A similar model is used in the equities market where Omgeo has recently teamed up with EuroCCP to offer the buy side the opportunity to settle their equity trades through a CCP rather than relying on the broker and the custodian it appoints. “The danger for the buy-side is that the broker may default and the asset manager then has to replace that trade, possibly at a loss,” says Diana Chan, chief executive of EuroCCP.

Custodian responsibility
The interaction with the CCPs would still involve the buy-side’s custodians, but rather than them acting as an agent on a per-transaction basis, they would be contractually serving the buy side as a general clearing member of the CCP. “There would be an assumption of greater responsibility from the custodian but that is no bad thing,” says Chan. “And since most buy-side firms are buy-and-hold investors, the collateral required should not be a problem. The amount of collateral needed for the equities market is a very small fraction of that involved in the derivatives market; in any case, the additional cost can be offset by the operational efficiencies gained by netting and the reduction in exceptions and failed trades.”  

LCHClearnet has been running SwapClear, a central clearing service for interest rate swaps, for over ten years, but in light of the regulatory developments of the last year, it has extended the service to cover not only the interbank market but also the buy side through its SwapClear for Clients service. Under the conditions of the SwapClear For Clients service, the buy side will still access the SwapClear platform via a clearing member, but the essential difference is that there will be the option of segregation of margin and portability of assets – two options that many buy-side firms have asked for from CCPs in order to protect themselves against default. “Our service gives buy-side firms the option. If they want segregation and portability, there will be a higher margin requirement because increased protection will involve a cost,” says Alberto Pravettoni, managing director of LCH Clearnet.

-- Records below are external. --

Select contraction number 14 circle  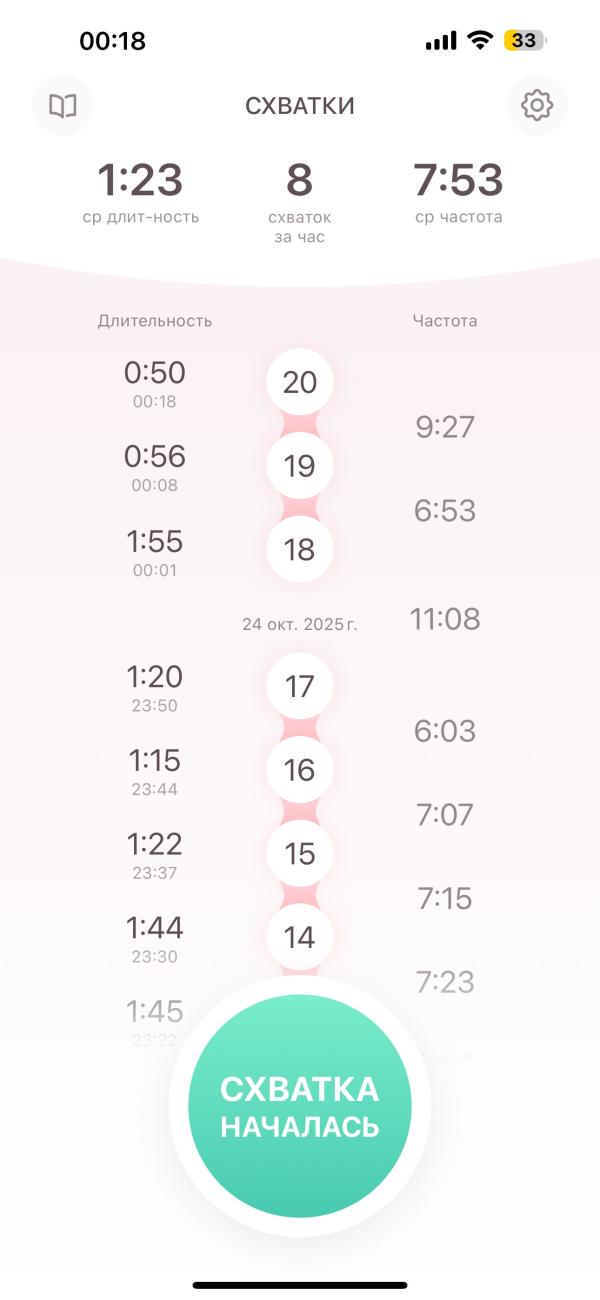300,937
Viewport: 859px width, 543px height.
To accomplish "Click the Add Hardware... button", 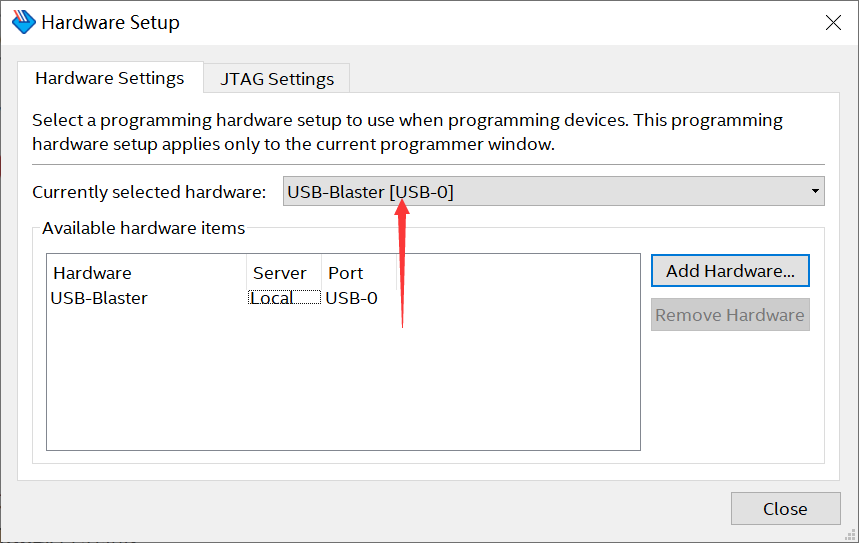I will click(x=730, y=271).
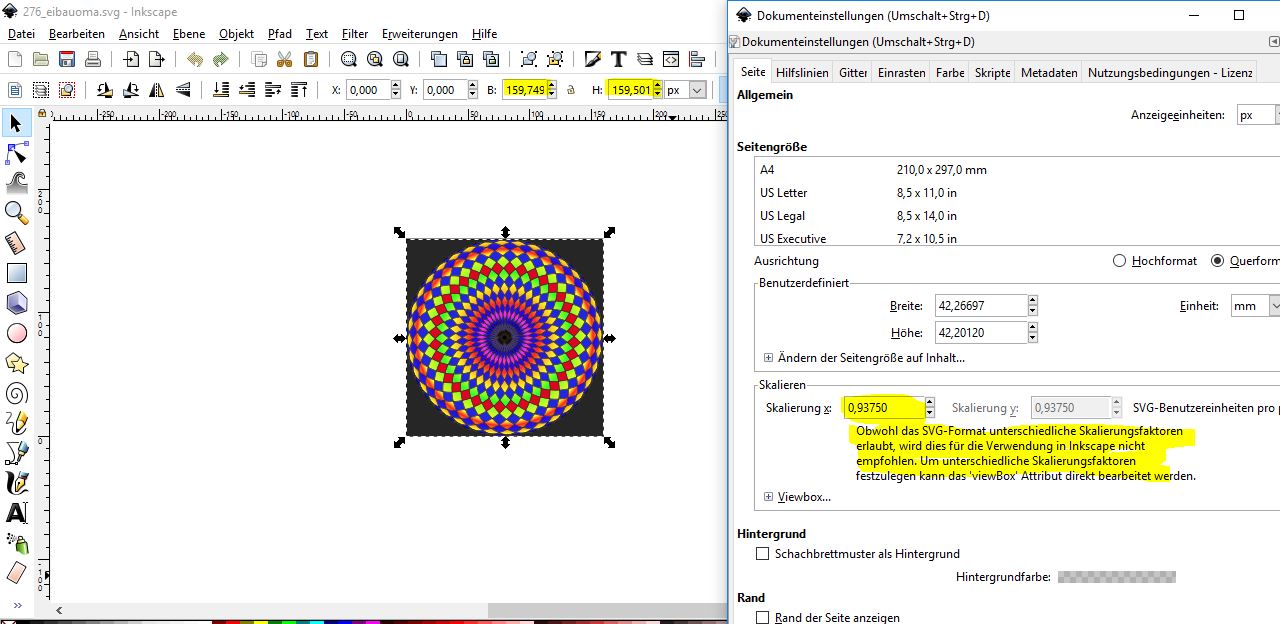Select the US Letter page size
This screenshot has width=1280, height=624.
point(783,193)
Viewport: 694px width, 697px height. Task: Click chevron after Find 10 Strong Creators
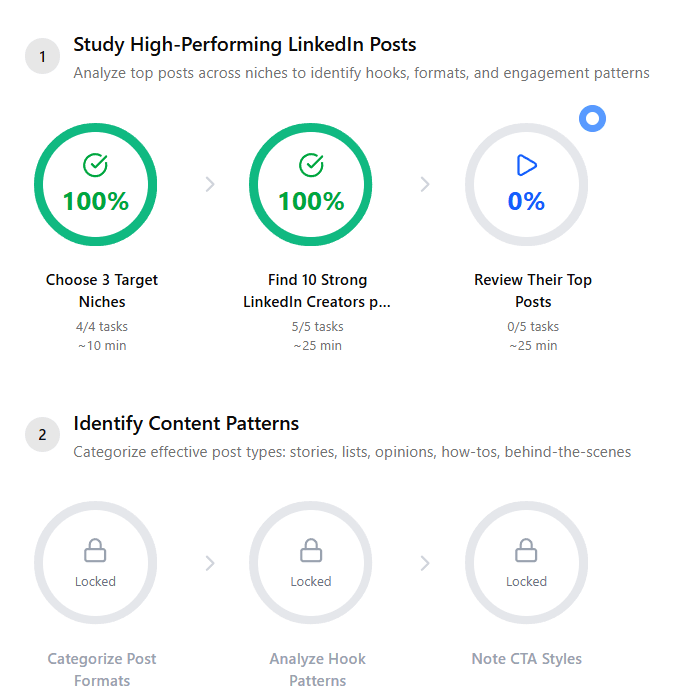(x=425, y=184)
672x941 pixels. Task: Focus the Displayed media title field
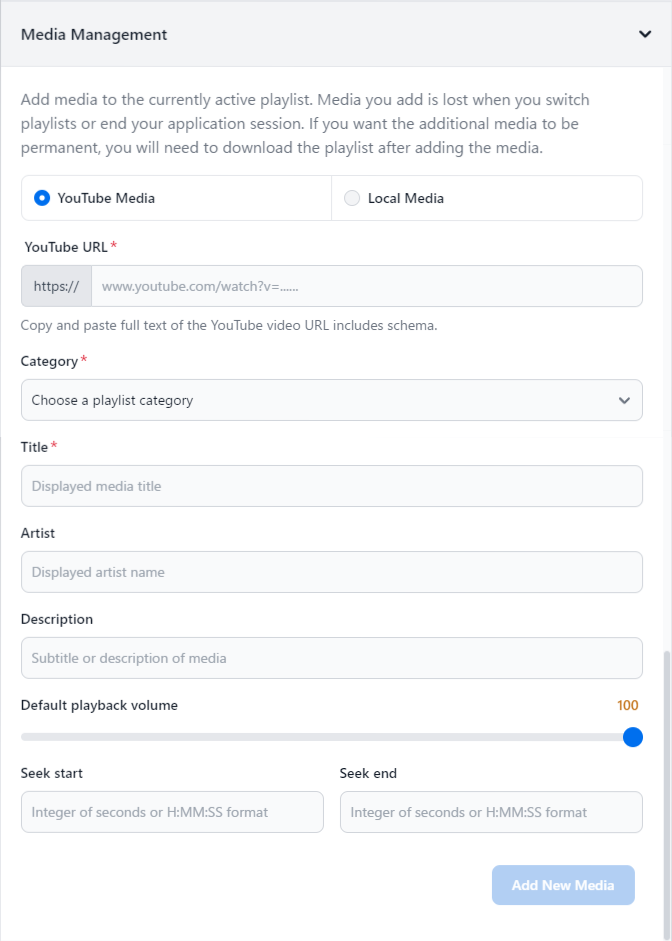331,486
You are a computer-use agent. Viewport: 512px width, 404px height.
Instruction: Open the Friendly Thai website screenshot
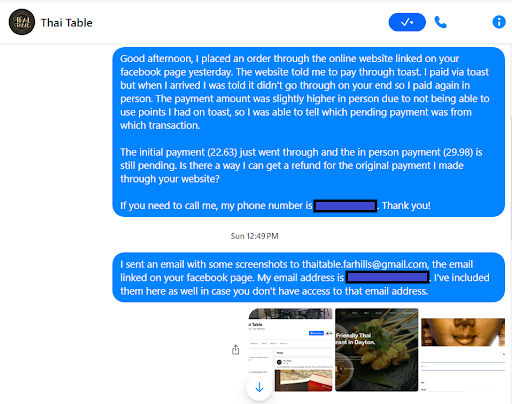[x=377, y=350]
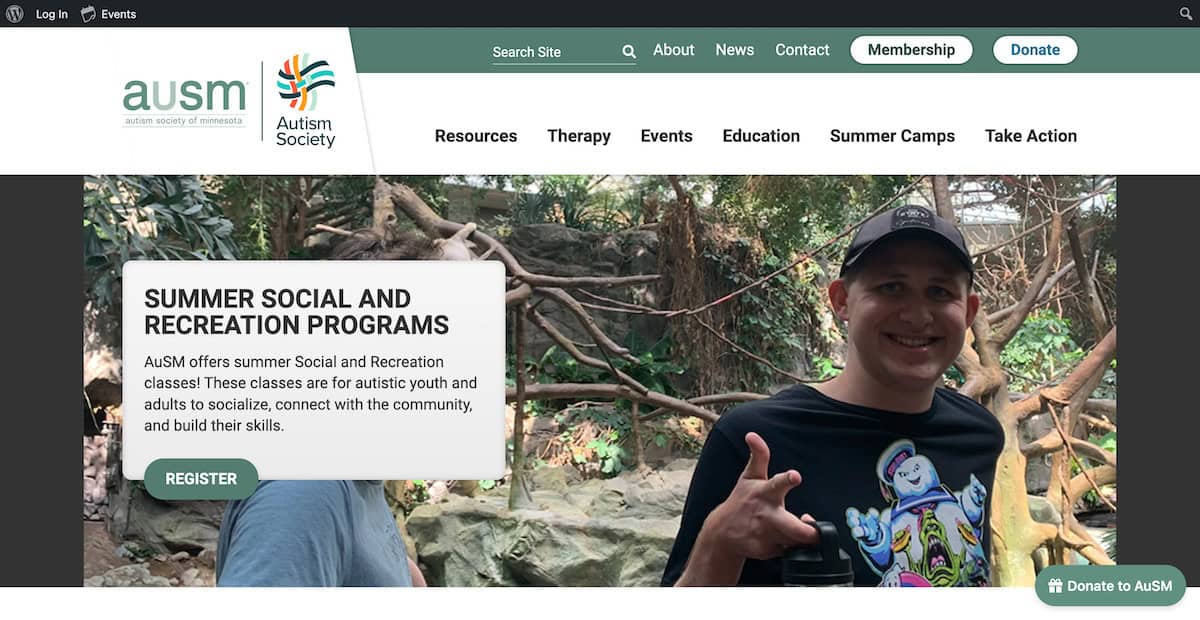Click Log In in the admin bar
This screenshot has width=1200, height=620.
(52, 14)
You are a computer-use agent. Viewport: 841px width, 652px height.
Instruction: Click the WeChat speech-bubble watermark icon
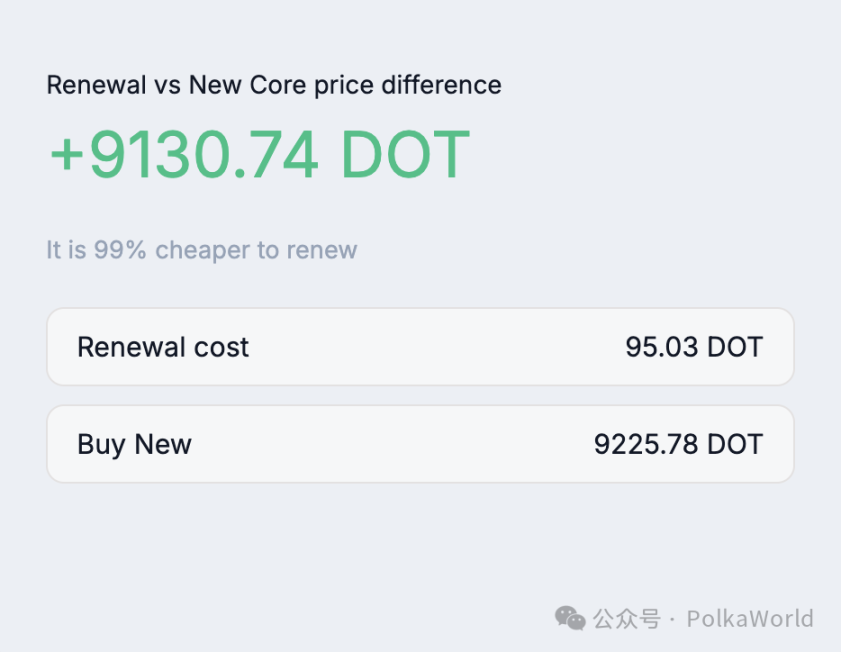(x=569, y=619)
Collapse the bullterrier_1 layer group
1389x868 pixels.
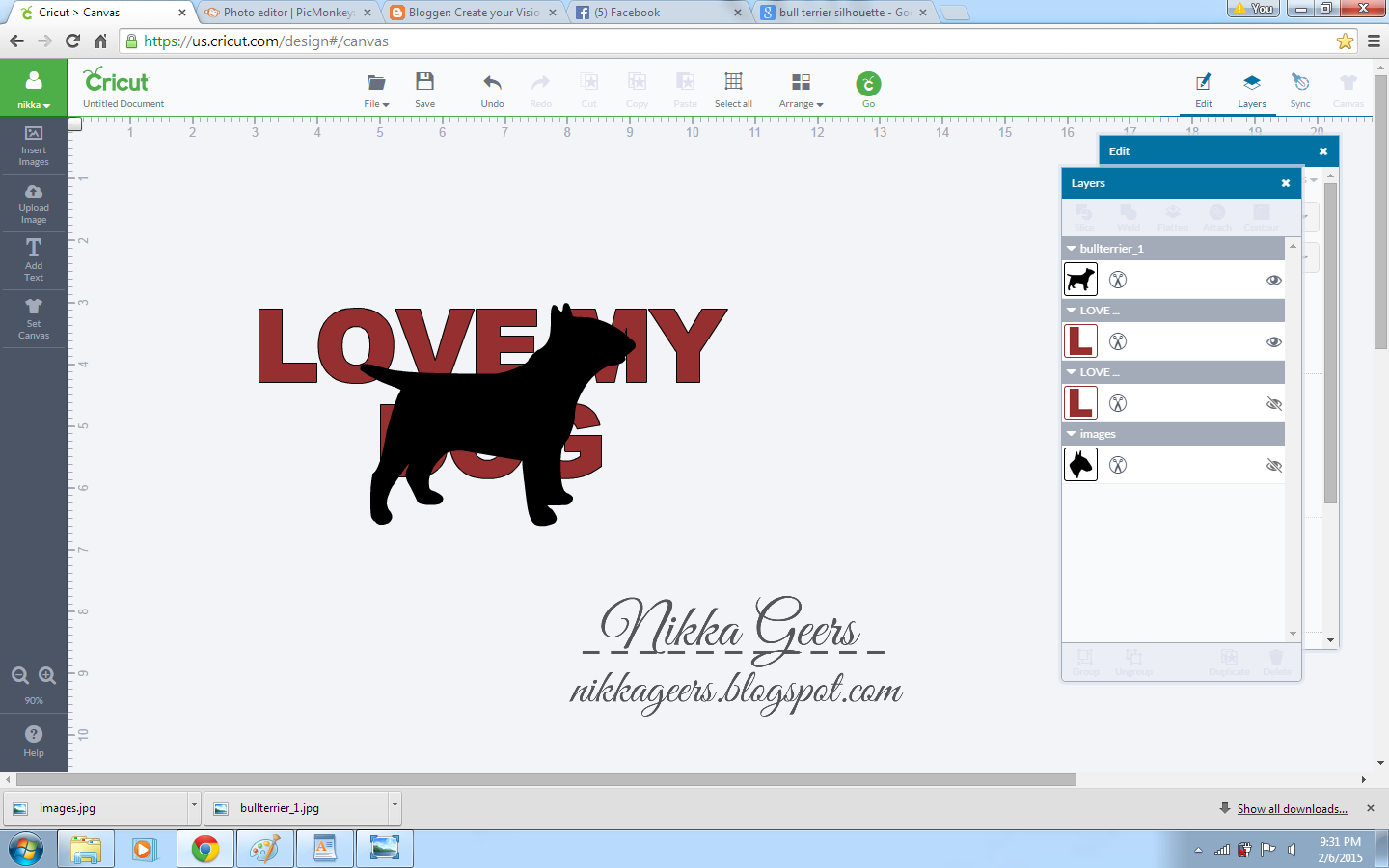click(1071, 248)
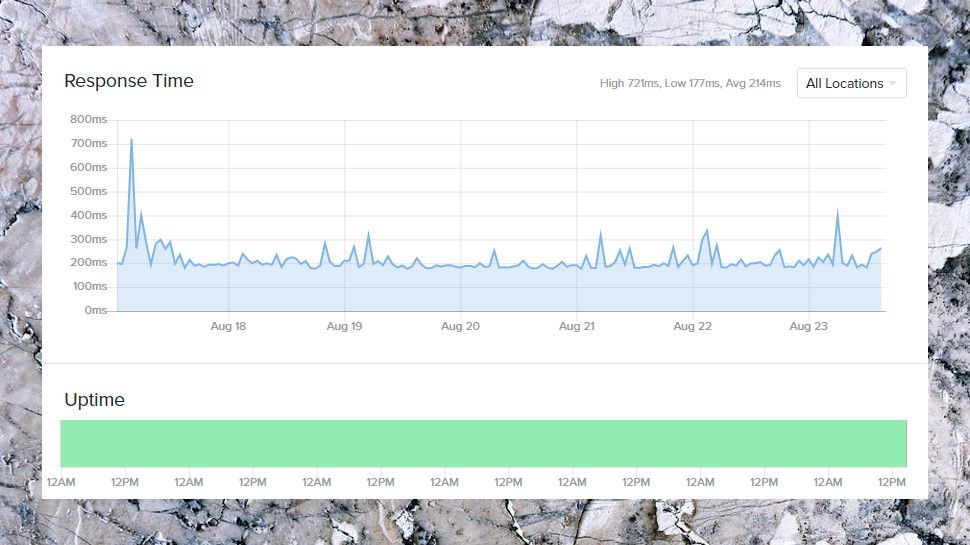
Task: Click the last 12PM uptime axis label
Action: 891,482
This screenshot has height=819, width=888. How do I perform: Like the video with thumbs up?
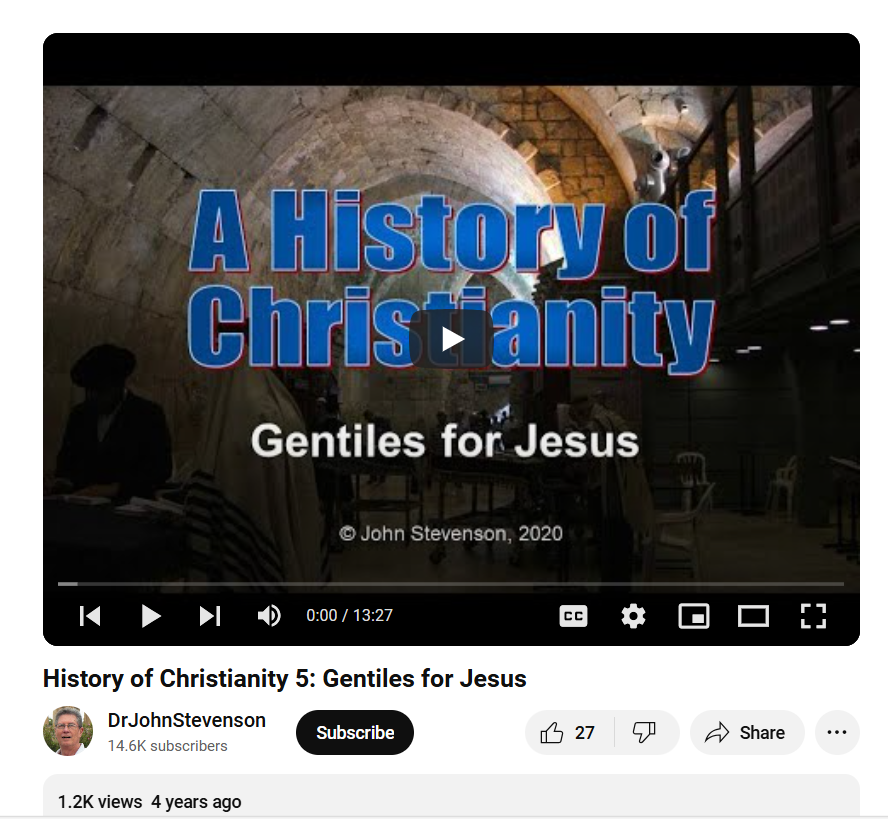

Although SwapClear for Clients does allow for more buy-side involvement, it is unlikely that the buy-side will seek direct membership of the CCP, says Pravettoni. “Because we are dealing with an OTC market, full clearing members have to be able to help in the case of a default and contribute to an ongoing default fund. So while the service has been adapted to cater for the buy side, the criteria for membership have not changed and, theoretically, as long as a firm can meet that criteria there would be no problem, regardless of whether it is a clearing broker or an asset manager.” Consequently, Pravettoni rejects the argument that by catering for buy-side firms, CCPs will become structurally weaker and less robust than when they focused purely on the interbank market. “On the contrary, I think that by actively including all kinds of buy-side firms in our discussions we now have a more rounded view on managing risk and a stronger platform as a result.”